== Fragmento seleccionado ==
PERO... ¿SE COME BIEN EN LOS HOTELES? (I)
|
Sin duda a mucha gente podrá extrañar que asociemos la gastronomía con la cocina de hotel dado el desprestigio que durante mucho tiempo, incluidos los desarrollistas años sesenta pasados, ha padecido este estilo de cocina tachado por muchos como adocenado e inspirado en la cocina internacional más clónica y rancia. Parece pues oportuno aclarar, aunque sea a nivel de nuestro entorno más cercano, las citas gastronómicas imprescindibles en hoteles puntuales que lo haremos en breve... Haciendo un repaso histórico, hay varios hechos determinantes en el devenir de la culinaria de hotel. Durante la Belle Époque y los años posteriores de la I Guerra Mundial, precisamente condicionado por esta conflagración, nuestro país y en particular las localidades costeras y turísticas fueron “invadidas” no sólo por la nobleza europea que descubría un nuevo concepto, el del veraneo sino también por cocineros de alto copete provenientes sobre todo de Francia. Prestigiosos chefs que años antes y en la estela propiciada por la revolución industrial vizcaína de finales de siglo XIX, habían ofrecido su talento y servicio en los hogares de la alta burguesía de Neguri, en selectivo clubs privados como la Bilbaína y majestuosos hoteles que forman parte, alguno de ellos de la historia más brillante como son el Torrontegui o el Carlton, bilbaínos, entre otros.
===
== Material proporcionado ==
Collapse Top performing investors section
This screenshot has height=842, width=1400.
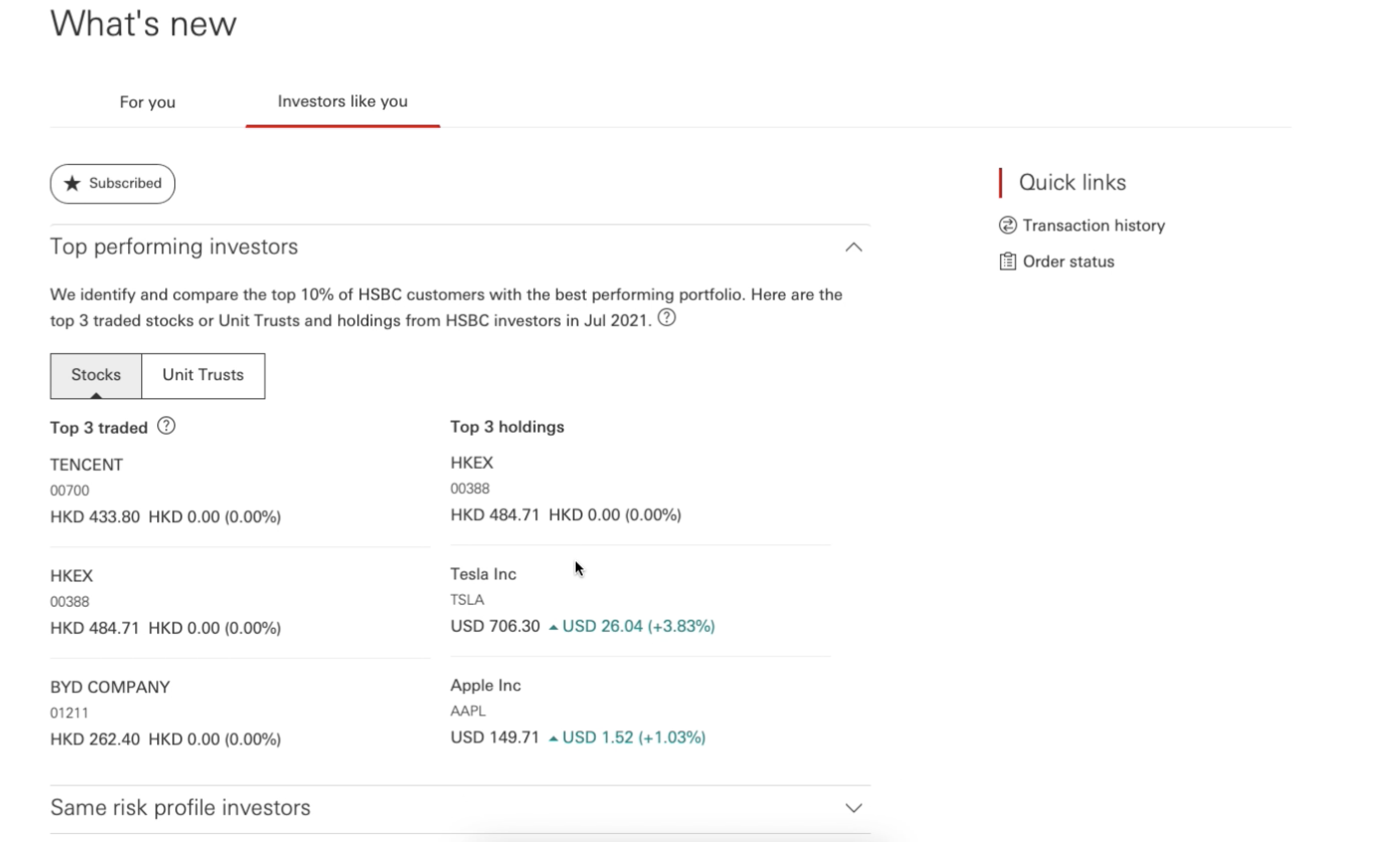pyautogui.click(x=853, y=247)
===
_Ejercicio 1_
En el fragmento sobre la cocina de hotel, ¿de qué país venían sobre todo los cocineros de alto copete que llegaron a la costa?
_Ejercicio 2_
Sigue escribiendo el fragmento sobre la cocina de hotel a partir de su última frase.
Los datos no se usan para nada aquí.

_Respuesta 1_
De Francia.

_Respuesta 2_
En la capital guipuzcoana por su parte, convertida entonces en la capital turística de España, muchos de estos cocineros centroeuropeos van a prestar sus servicios a los palacetes de la nobleza, a la Casa Real, a obradores de pastelería de estilo europeo, y por supuesto, a las importantes brigadas de lujosos hoteles como el María Cristina, Hotel de Londres y sus vecinos, los desaparecidos Hotel Continental y Hotel Biarritz así como el Hotel Monte Igueldo, establecimientos donde se forjaron los más prestigiosos cocineros de aquella época. En todos ellos, la guía culinaria de Escoffier, era la biblia culinaria. La cocina de la Belle Époque, mantuvo su prestigio aunque renqueante entre las dos guerras europeas. Sin embargo, al acabar esta última, allá por mediados de los cuarenta, la cocina francesa, y en consecuencia la cocina internacional de ella derivada, se encontraba en una fase totalmente decadente.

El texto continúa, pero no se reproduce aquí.